* What to produce *
Repeat exactly the lines of the listing from the line containing "Emploi (585, 24)" through its last line, and nothing beyond them.

___ Extracted entries

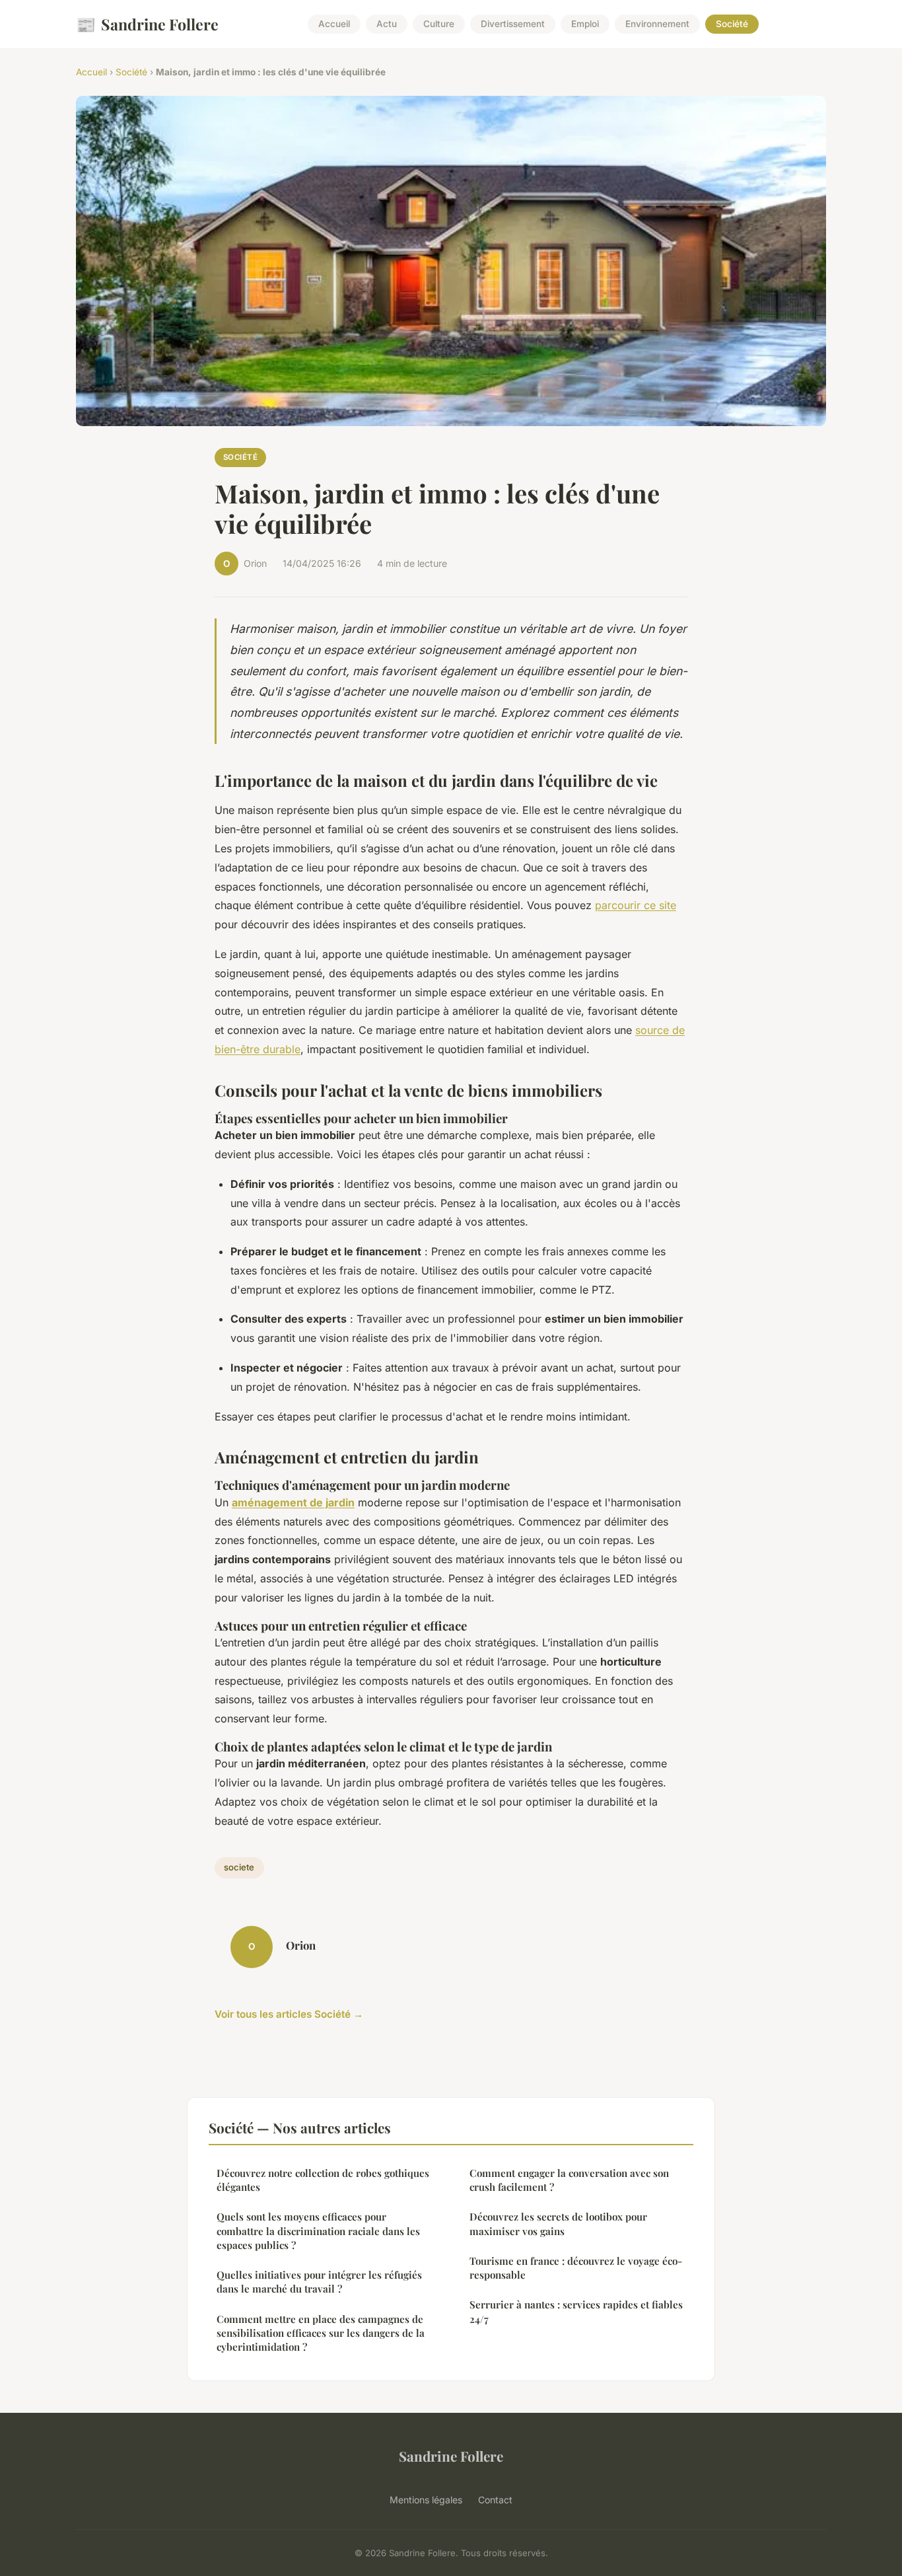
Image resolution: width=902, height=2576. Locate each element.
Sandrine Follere (147, 23)
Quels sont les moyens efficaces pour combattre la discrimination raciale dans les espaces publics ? (318, 2231)
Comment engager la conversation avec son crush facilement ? (569, 2179)
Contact (495, 2499)
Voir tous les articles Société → (289, 2014)
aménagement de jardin (293, 1502)
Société (732, 24)
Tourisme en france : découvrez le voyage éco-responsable (575, 2267)
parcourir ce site (635, 905)
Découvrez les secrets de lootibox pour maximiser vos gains (558, 2223)
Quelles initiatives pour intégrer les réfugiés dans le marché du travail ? (319, 2281)
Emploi (585, 24)
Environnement (657, 24)
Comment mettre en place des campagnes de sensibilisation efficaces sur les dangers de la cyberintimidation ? (321, 2333)
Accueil (334, 24)
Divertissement (513, 24)
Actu (386, 24)
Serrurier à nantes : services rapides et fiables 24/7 (576, 2311)
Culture (438, 24)
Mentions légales (426, 2499)
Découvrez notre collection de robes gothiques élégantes (323, 2179)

______

* Task result *
Emploi (585, 24)
Environnement (657, 24)
Comment mettre en place des campagnes de sensibilisation efficaces sur les dangers de la cyberintimidation ? (321, 2333)
Accueil (334, 24)
Divertissement (513, 24)
Actu (386, 24)
Serrurier à nantes : services rapides et fiables 24/7 (576, 2311)
Culture (438, 24)
Mentions légales (426, 2499)
Découvrez notre collection de robes gothiques élégantes (323, 2179)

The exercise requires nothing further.